# DIRECTIONS FOR THIS TASK:
Repeat each of the entries below word for word, leaving out the pictures.
=======
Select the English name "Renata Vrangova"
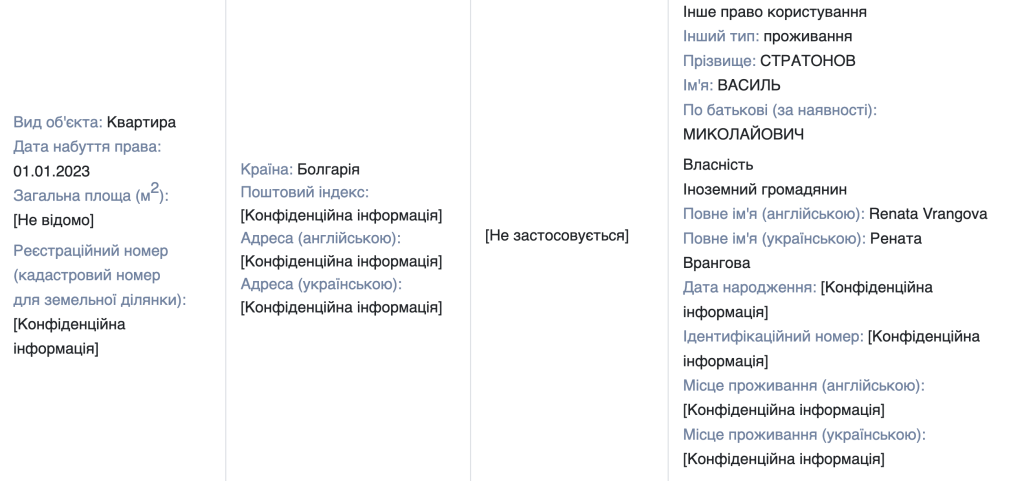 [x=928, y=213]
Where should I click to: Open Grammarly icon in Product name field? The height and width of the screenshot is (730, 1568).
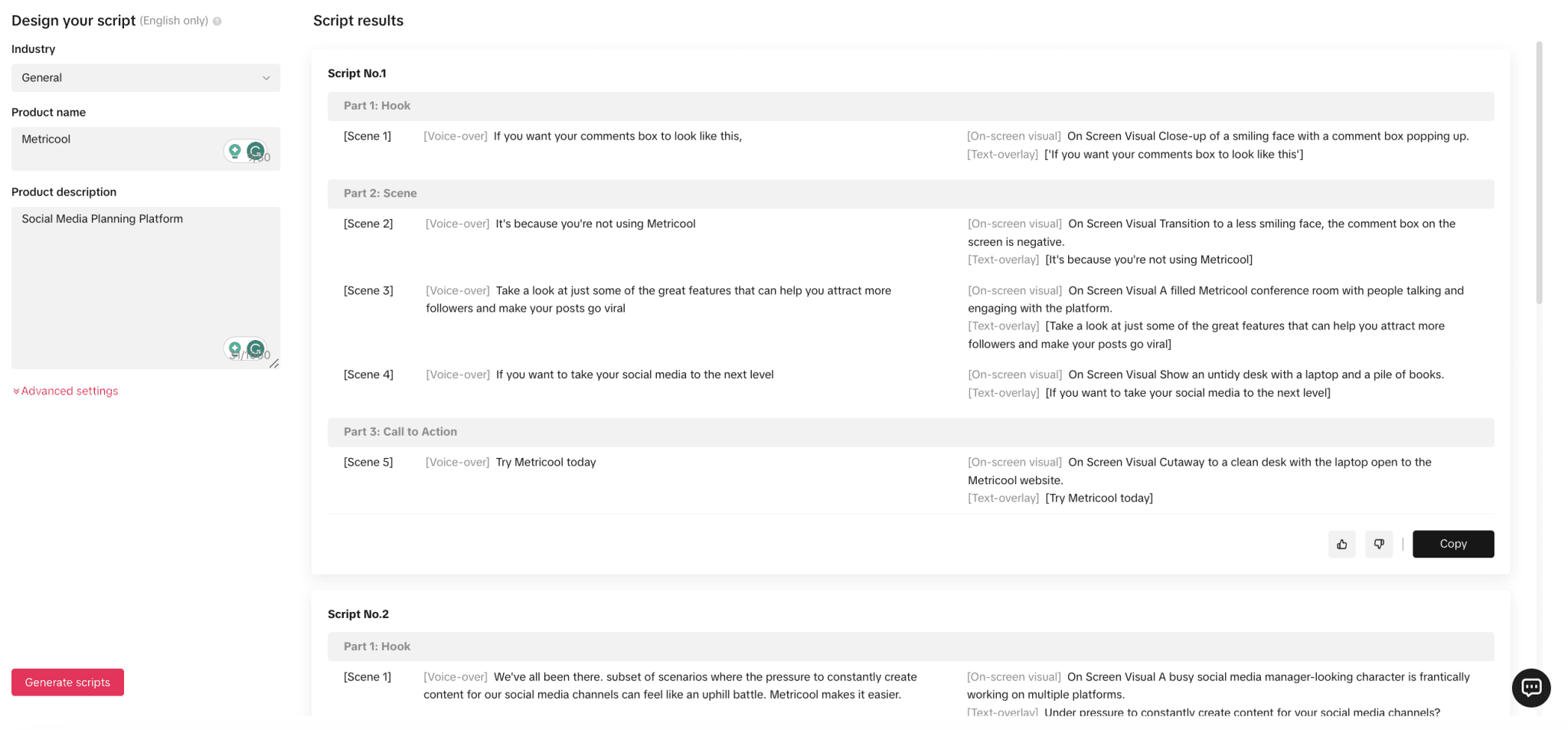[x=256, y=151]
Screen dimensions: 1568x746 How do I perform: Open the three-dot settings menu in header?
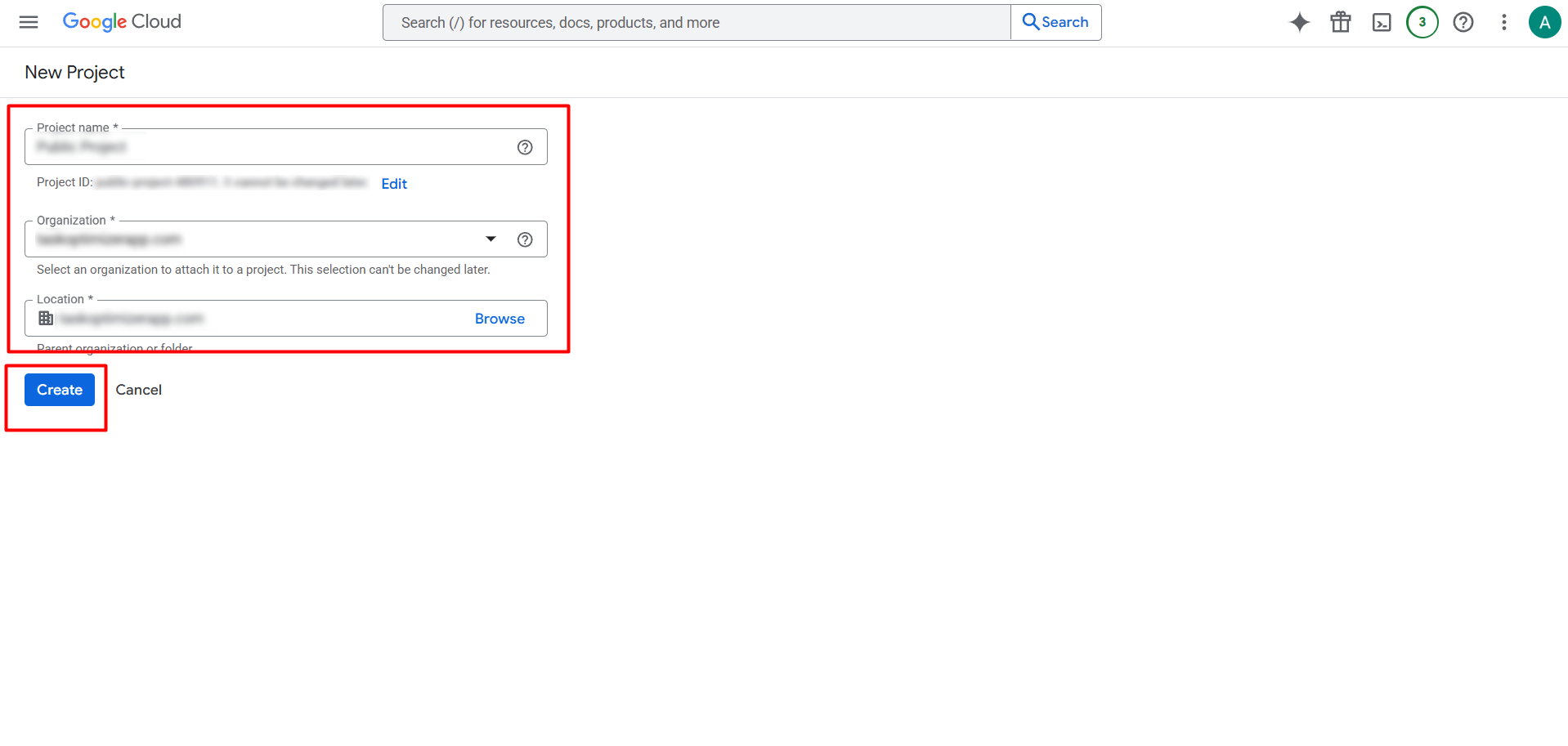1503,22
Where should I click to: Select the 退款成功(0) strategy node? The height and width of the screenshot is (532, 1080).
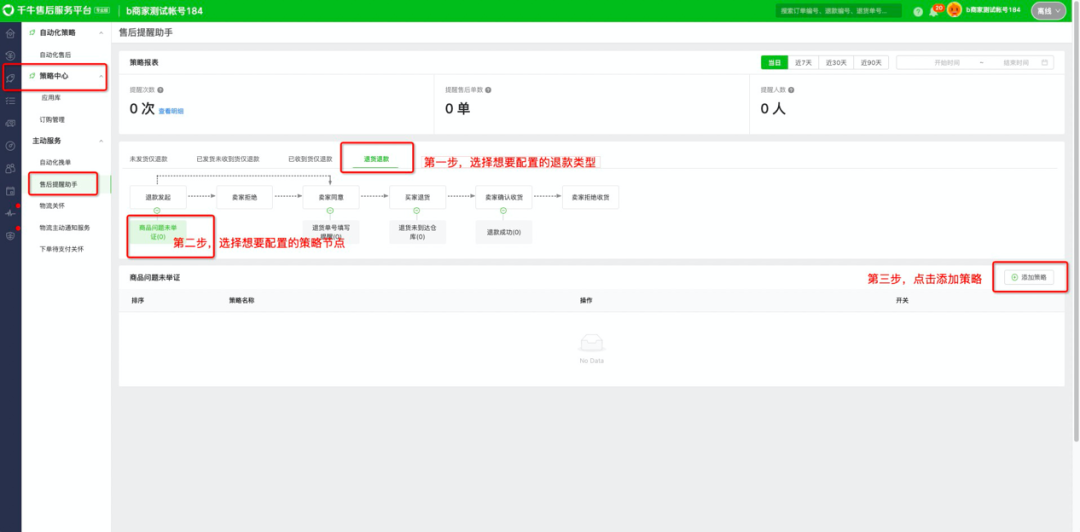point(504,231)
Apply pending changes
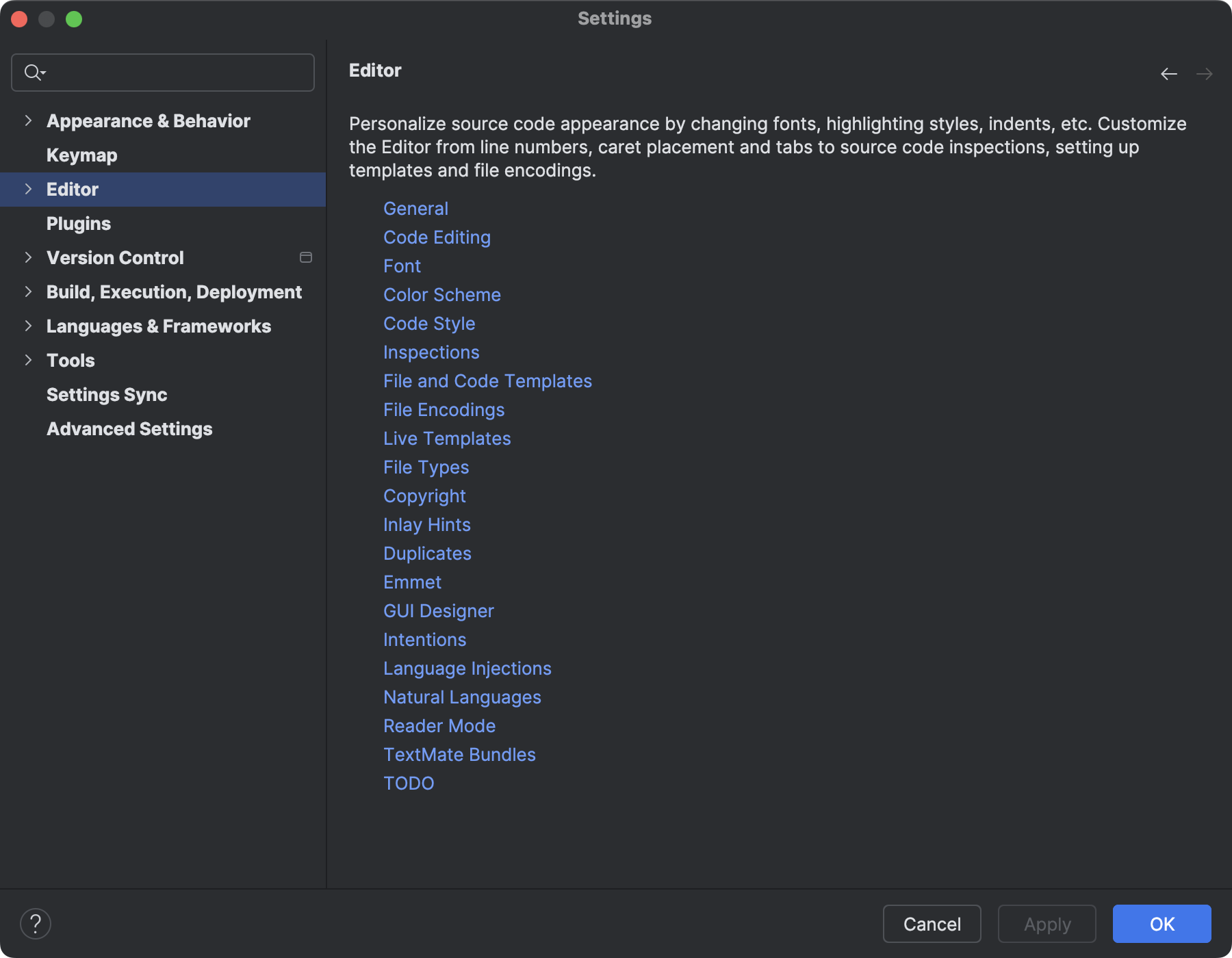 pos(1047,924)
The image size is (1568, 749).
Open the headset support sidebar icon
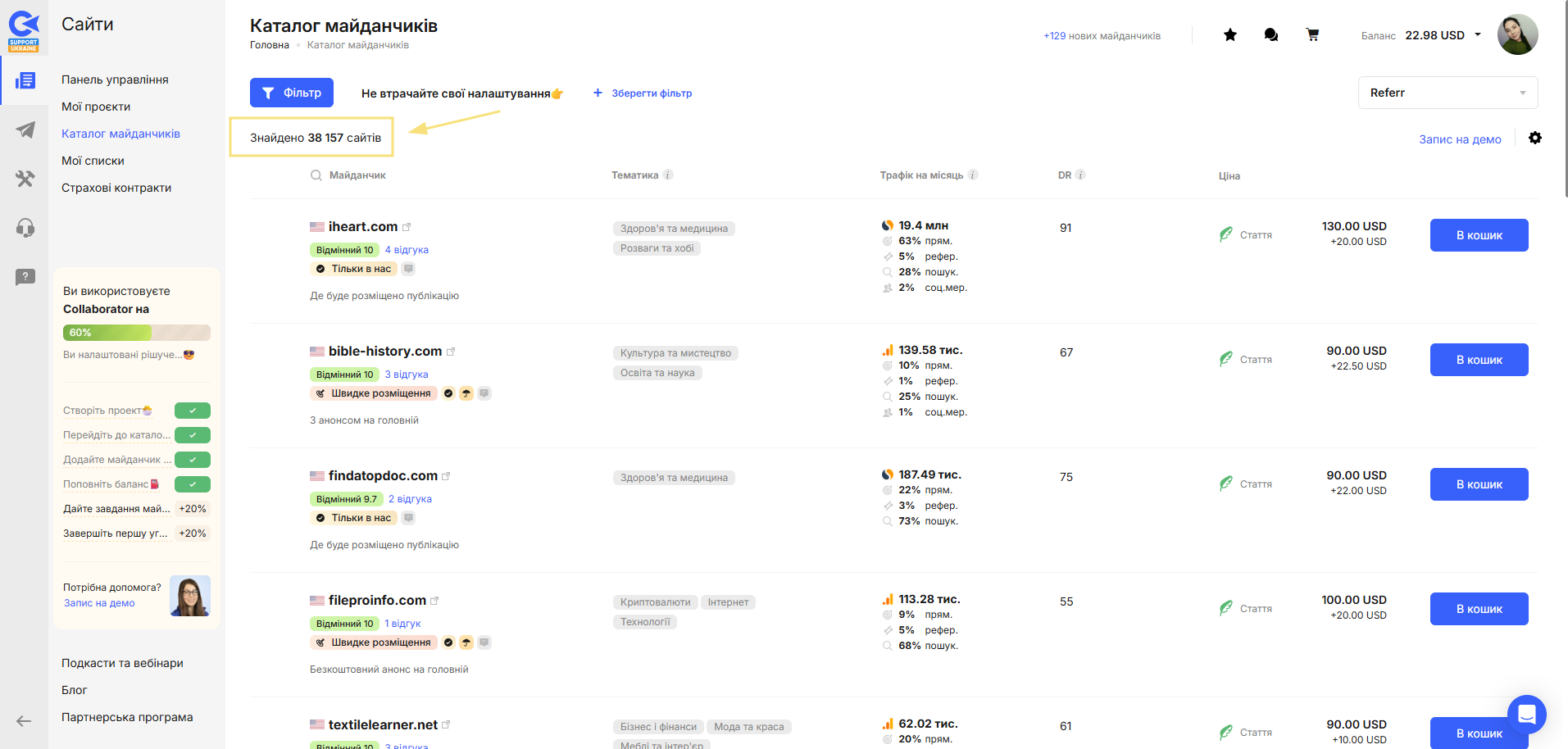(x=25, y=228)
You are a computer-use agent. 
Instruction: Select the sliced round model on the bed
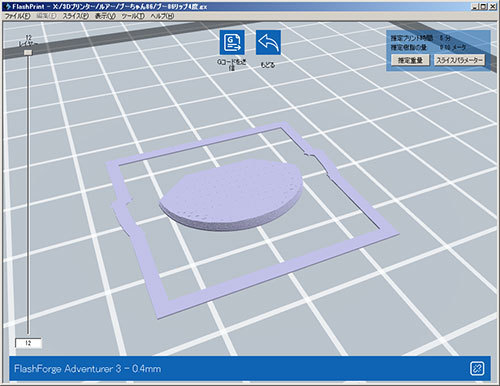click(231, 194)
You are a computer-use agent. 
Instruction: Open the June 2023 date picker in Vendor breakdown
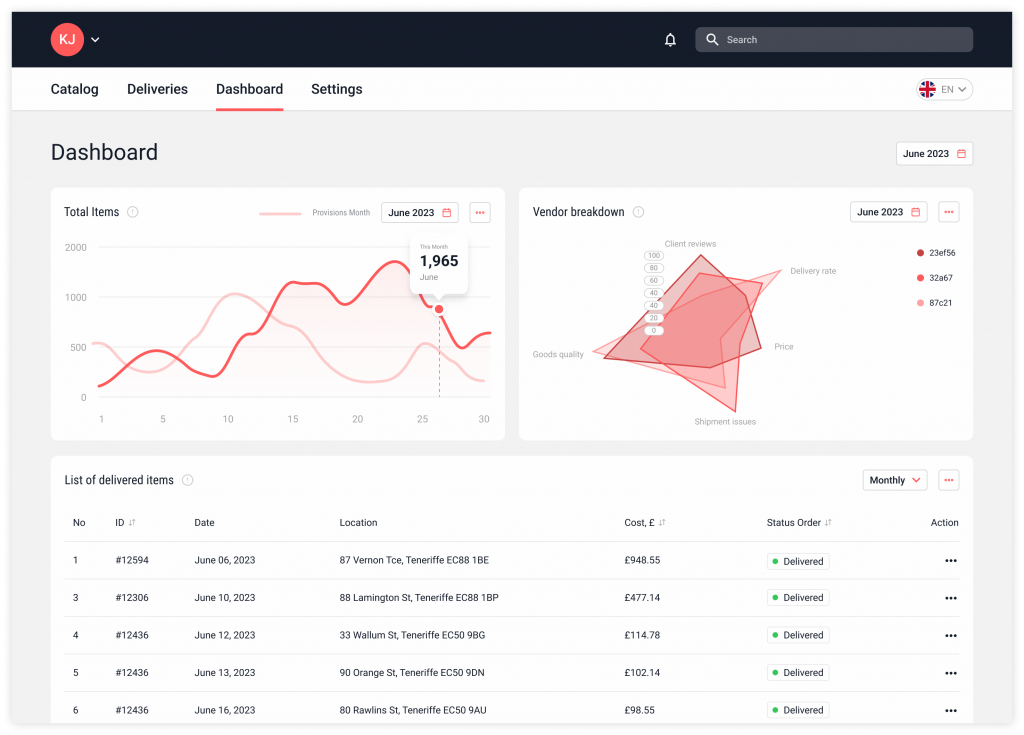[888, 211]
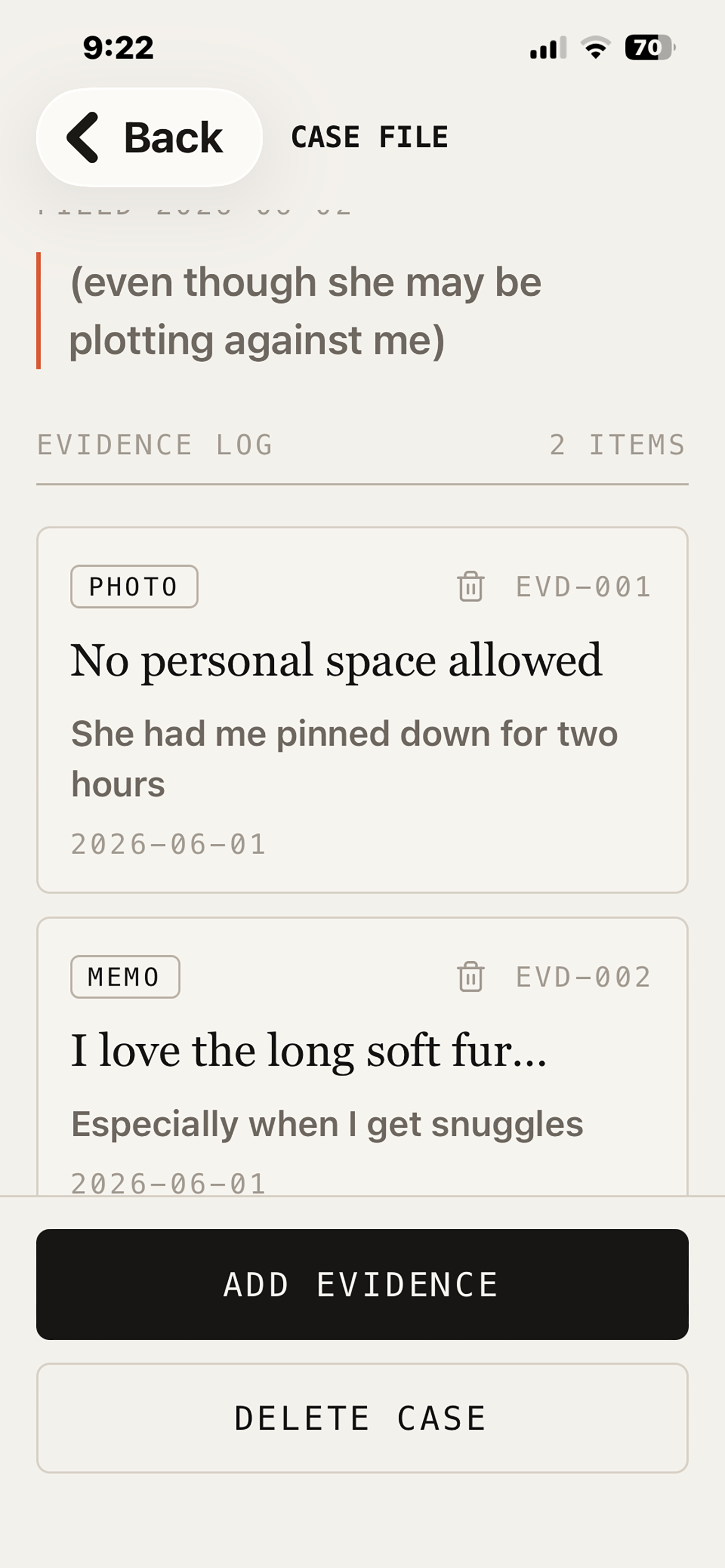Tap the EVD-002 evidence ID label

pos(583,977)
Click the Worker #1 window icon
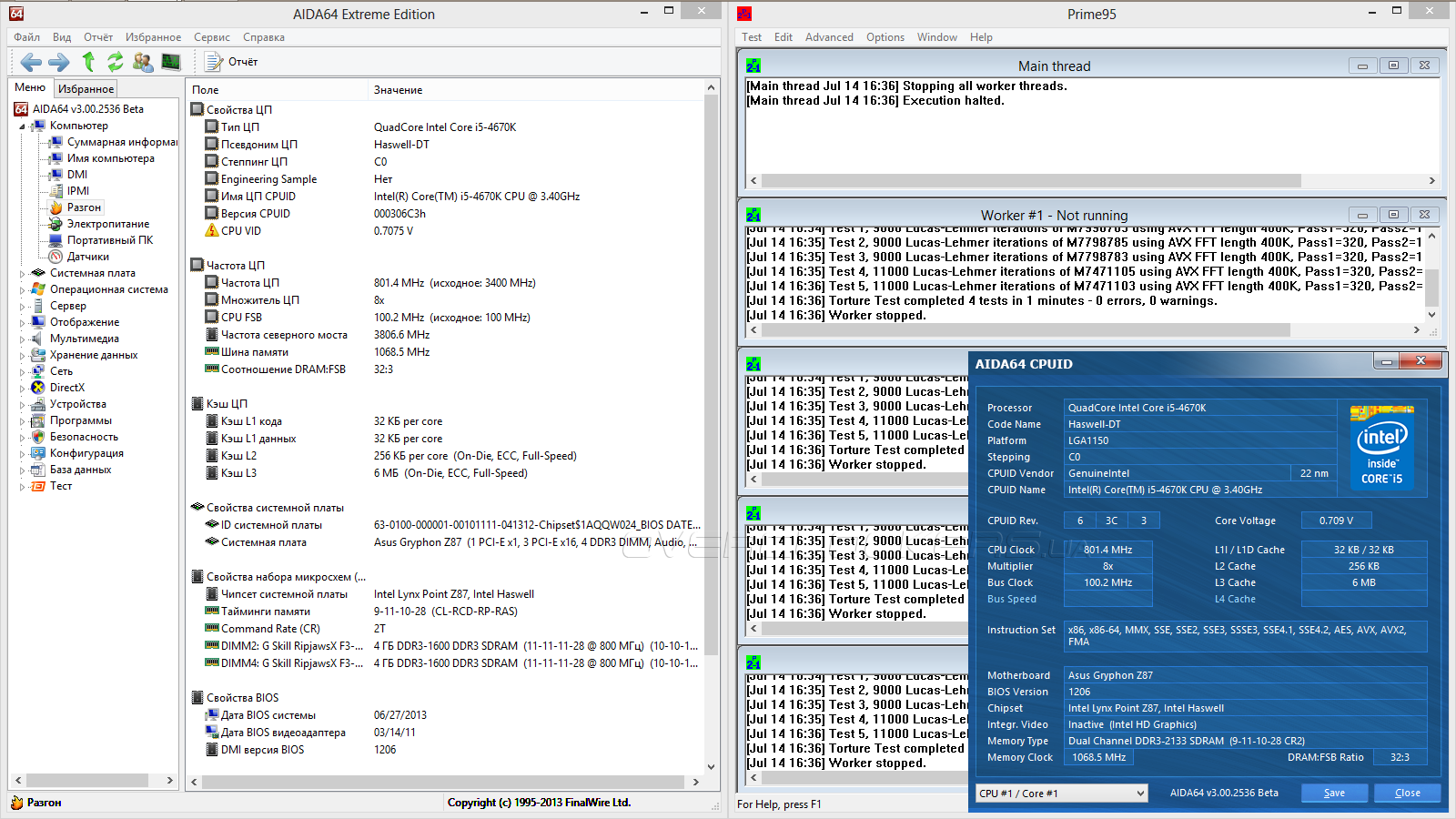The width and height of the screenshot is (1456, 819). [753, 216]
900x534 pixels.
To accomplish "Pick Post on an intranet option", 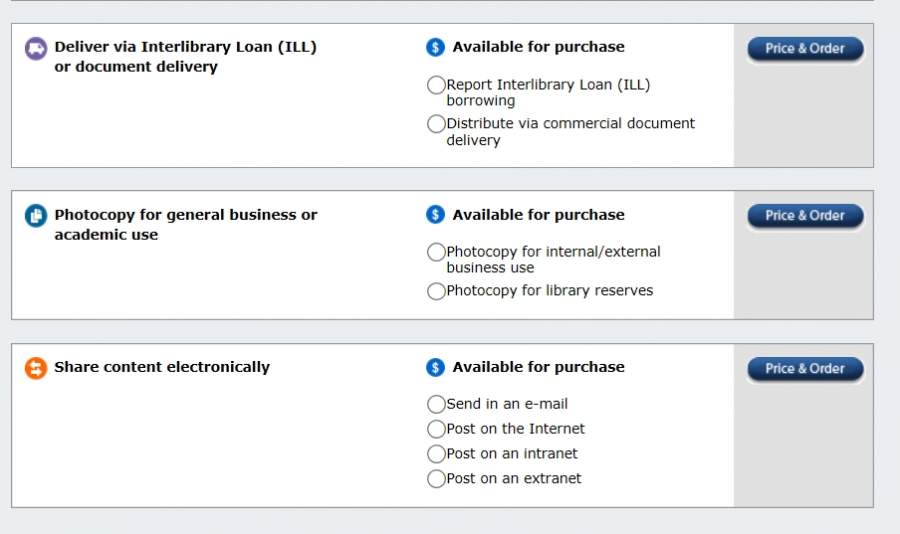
=======
# TASK OUTPUT:
Select the English name "Renata Vrangova"
 [x=928, y=213]
Where should I click to: Open Grammarly icon in Product name field? The height and width of the screenshot is (730, 1568).
[x=256, y=151]
Screen dimensions: 1568x746 How do I perform: Open the three-dot settings menu in header?
1503,22
Where should I click to: Select the 退款成功(0) strategy node? The height and width of the screenshot is (532, 1080).
point(504,231)
Apply pending changes
 pos(1047,924)
The image size is (1568, 749).
Open the headset support sidebar icon
(x=25, y=228)
You are a computer-use agent. 
Instruction: Select the sliced round model on the bed
click(231, 194)
You are a computer-use agent. 
Instruction: Open the June 2023 date picker in Vendor breakdown
[888, 211]
Tap the EVD-002 evidence ID label

pos(583,977)
Click the Worker #1 window icon
The width and height of the screenshot is (1456, 819). [753, 216]
900x534 pixels.
To accomplish "Pick Post on an intranet option", 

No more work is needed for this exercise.